> **SET TASKS**:
[A] In the seed saving text, what other name is given for the cucamelon?
[B] Pick up the seed saving text after its last line and keep going.

Have you ever inherited garden seeds? Carefully opened a packet of seeds placed reverently in your hands by a family member or friend? Some gardens seeds are actually considered family heirlooms carefully selected for their superior qualities, and are passed down through generations. Saving and storing seeds is an art and tradition.

Seeds are like gems in the hands of a gardener.
~LeAura Alderson,

In times past, it was common for every gardener to save seeds. But with the easy availability of seeds and the development of hybrids a lot of that knowledge has been lost to many people. Now with the easy availability of information it is time to bring that knowledge back.

You don’t have to be a breeder or own a plant nursery to save your own seeds. Most gardeners keep on saving seeds from their best plants year to year, though most gardeners also delight in ordering new seeds to plant something new they’ve not tried before.

Cucamelon, for instance. We tried these “Mexican Gherkins” this year. Have you heard of it? And if you have, have you tried it yet? We really like them. They’re like a pleasing tangy and juicier cucumber, they look cool in salads and on your plate and they make great healthy travel snacks in their sturdy self-contained, miniature watermelon like skin.

Seeds are to gardeners what words are to writers.
They hold within an entire story waiting to unfold.
~LeAura Alderson,

storing seeds

Seed Saving Tips and the Survival of the Fittest

Seed saving is the science of common sense. When it comes to seed saving, you want to save seeds only from the strongest plants. But more than that, you don’t even want to leave the smallest producing plants in the garden else they will compromise future generations.

A few golden rules that apply to all seed saving, by Mark Ridsdill Smith on


  • Save seeds from healthy plants.
  • Ensure your seeds are dry before storing them – and keep them somewhere cool and dry. A large glass jar with a lid or a plastic container is perfect.


  • Save seeds from F1s. F1s are hybrids, and if you save seeds from them, the plant you grow is unlikely to have the same characteristics as the parent plants. (Seed packets tell you if the plant is an F1).1)

For more, you’ll enjoy this informative tour of lovely gardens and learn the secrets to saving vegetable seeds.

Seed saving is the science of common sense. Save the best seeds from the best plants.
~LeAura Alderson,

The complete guide, vegetable seed saving

Watch more videos on saving seeds at: Work with Nature.2)

The book, Seed to Seed is a great resource for saving seeds:

Saving seeds is another important layer of gardening. Of course you can always buy good seeds from a reliable source, but it’s wonderful to save your own seeds for a family heritage of seeds that can be passed down for generations.

Are You Storing Seeds?

> **DATA EXTRACT**:
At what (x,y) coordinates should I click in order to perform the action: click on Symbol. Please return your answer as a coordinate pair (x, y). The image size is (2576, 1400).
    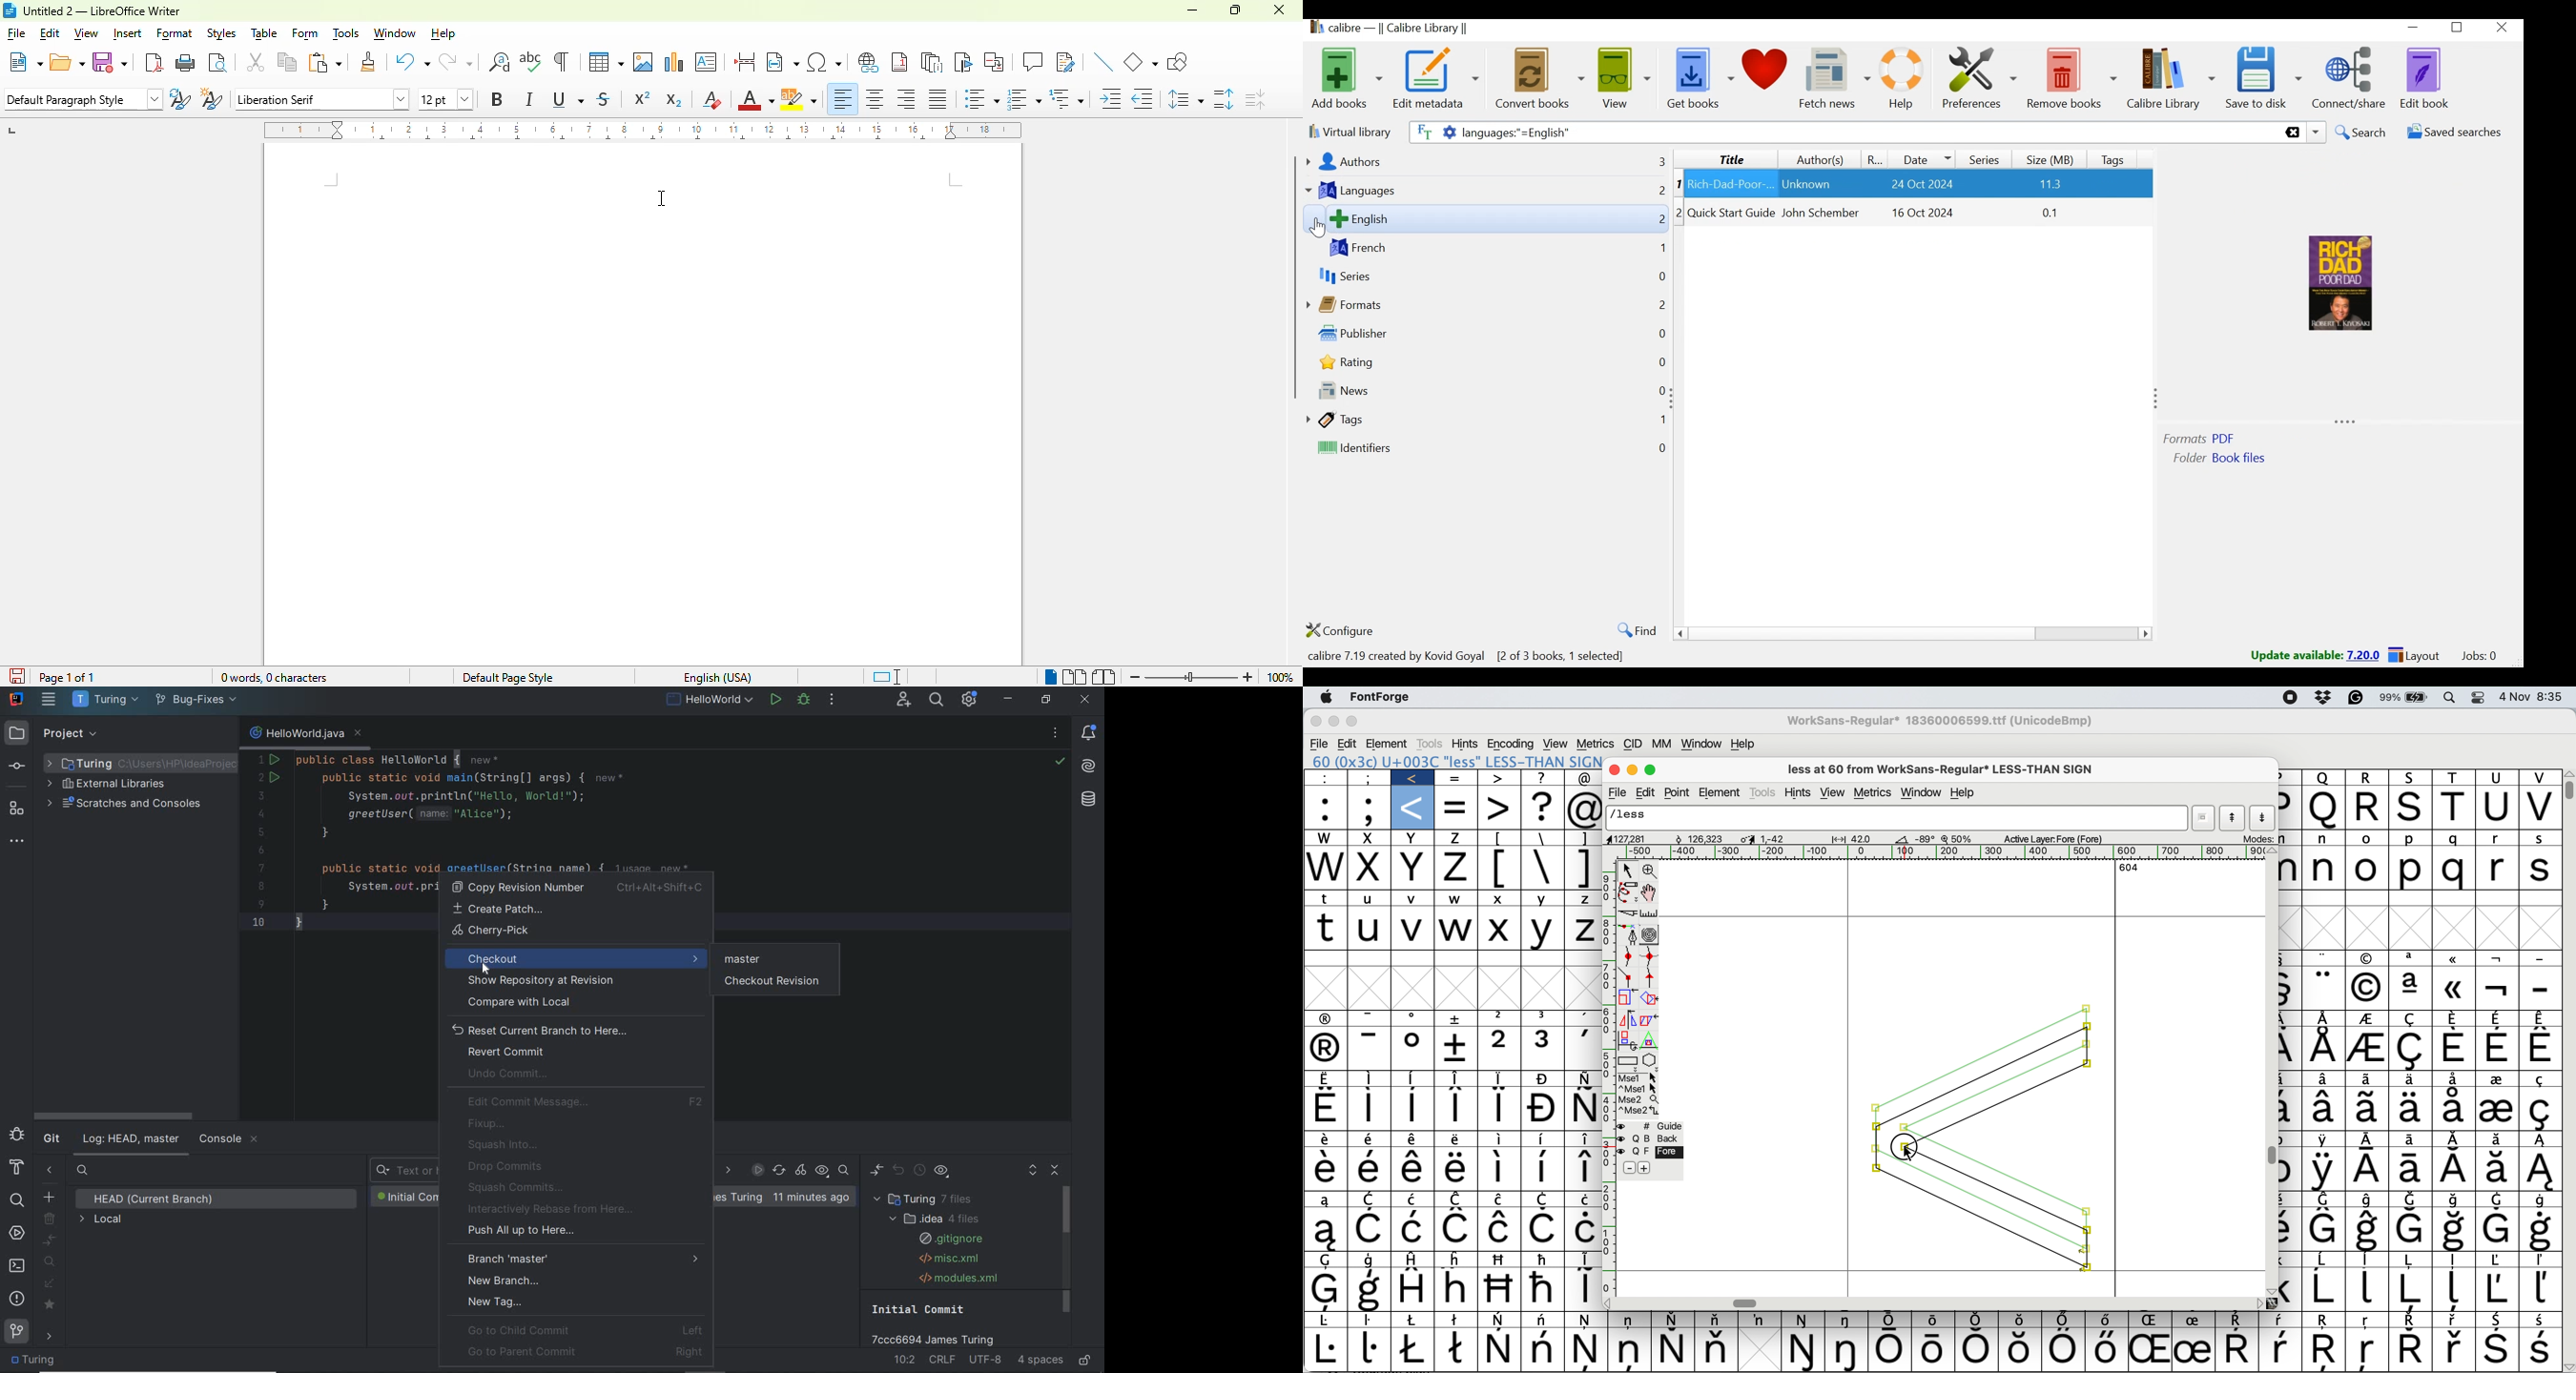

> **TASK RESPONSES**:
[A] Mexican Gherkins.

[B]
Around here, we hardly plant all the seeds that come in the packets, except maybe corn and peas. We used to take those partly-empty seed packets, stuff them in a Mason jar, and put the jar in the fridge where it often remained until next season because we ended up buying six packs of plants at the local garden store, impatient to get growing things in the ground.

Now, we use the Garden Planner Pro app for garden planning and love it! It helps us better plan and update our garden and to easily change things as needed. You can also quickly create your second and third plantings, while keeping track of what you’ll need, how much space they’ll take and when you need to plant them.

The Garden Planner Pro app even has a list of suppliers included in the app so that you can click directly through to order seeds as needed! Very cool! So after years of creating garden plans by hand, we’re loving nifty this tool!



Now, we grow almost everything from seed! Well… maybe buy a few six packs of marigolds and some extra tomato plants here and there.

For a gardener to come back from the home store without a plant is like a kid coming back from a candy store without candy! 😁
~LeAura Alderson,



How to Properly Store Seeds at Home

Containers for seed storage can be glass, envelopes, ziplock bags and even clay vessels, although air-tight containers are recommended for long-term storage.

The most important part is keeping seeds cool, dry, and dark – the big three rules to remember in proper seed storage.

3 rules of seed storage—keep them:

  1. cool

  2. dry

  3. dark

What lovely herbal pantry stores!

Seeds Need a Good Environment

Seeds are embryos encased in a womb shell, or, as someone eloquently said, “A seed is a plant in a box with its lunch.” Because seeds are alive, they’ll inevitably lose viability if exposed to the wrong environment. Leaving seeds in the sun on your car dash, lying around the kitchen sink, or left outside exposed to the elements are all liable to negatively impact your seeds.

By keeping seeds in a steady-state environment, they’ll continue to remain viable and well-adjusted. While it’s important to properly store your treasured seeds, it’s worth noting that seeds in general have evolved to be quite resilient.

Some seeds prefer to self-seed, meaning the parent plant is allowed to grow seeds and shed them in-place, like cilantro, but others can be harvested and live in storage longer than expected. A farmer we met in California claims he had forgotten a large grain sack filled with Swiss chard in the back corner of his barn dated from 1995 – he planted the seeds last year, and wouldn’t you know? Near every seed germinated. Wow… impressive!

One of the best places for short-term (<5 years) seed storage—a practice tried and true—is on a shelf in your bedroom closet or root cellar (cool, dry, dark).3)

Remember to label your seeds properly!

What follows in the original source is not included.